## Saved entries
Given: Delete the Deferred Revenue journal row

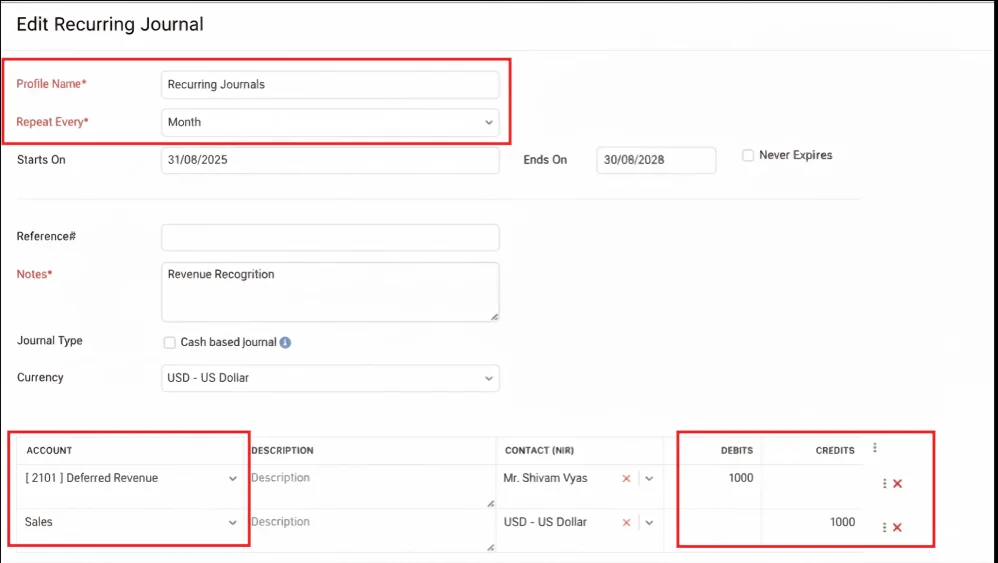Looking at the screenshot, I should [x=897, y=484].
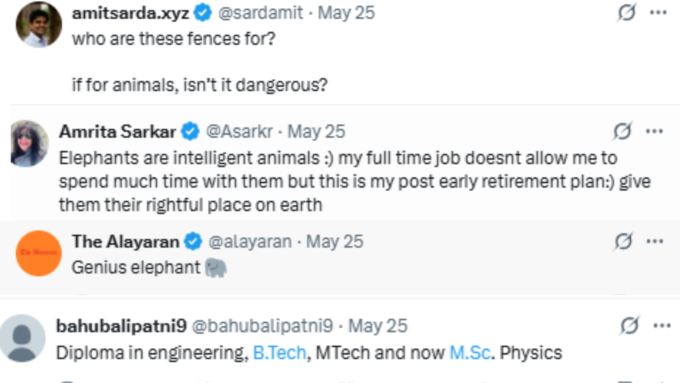This screenshot has height=383, width=680.
Task: Click Grok icon on Amrita Sarkar reply
Action: point(622,131)
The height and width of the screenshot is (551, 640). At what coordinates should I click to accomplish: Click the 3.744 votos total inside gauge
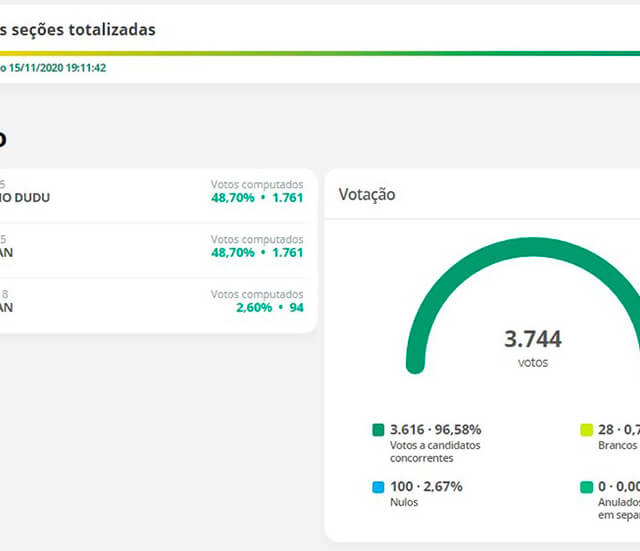(x=532, y=340)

## WHAT YOU WILL DO
Every entry should be repeated verbatim, with the pictures left out.

## TASK RESPONSE
Given: Delete the Deferred Revenue journal row

Looking at the screenshot, I should [x=897, y=484].
This screenshot has height=383, width=680.
Task: Click Grok icon on Amrita Sarkar reply
Action: point(622,131)
The height and width of the screenshot is (551, 640). At what coordinates should I click to accomplish: Click the 3.744 votos total inside gauge
(x=532, y=340)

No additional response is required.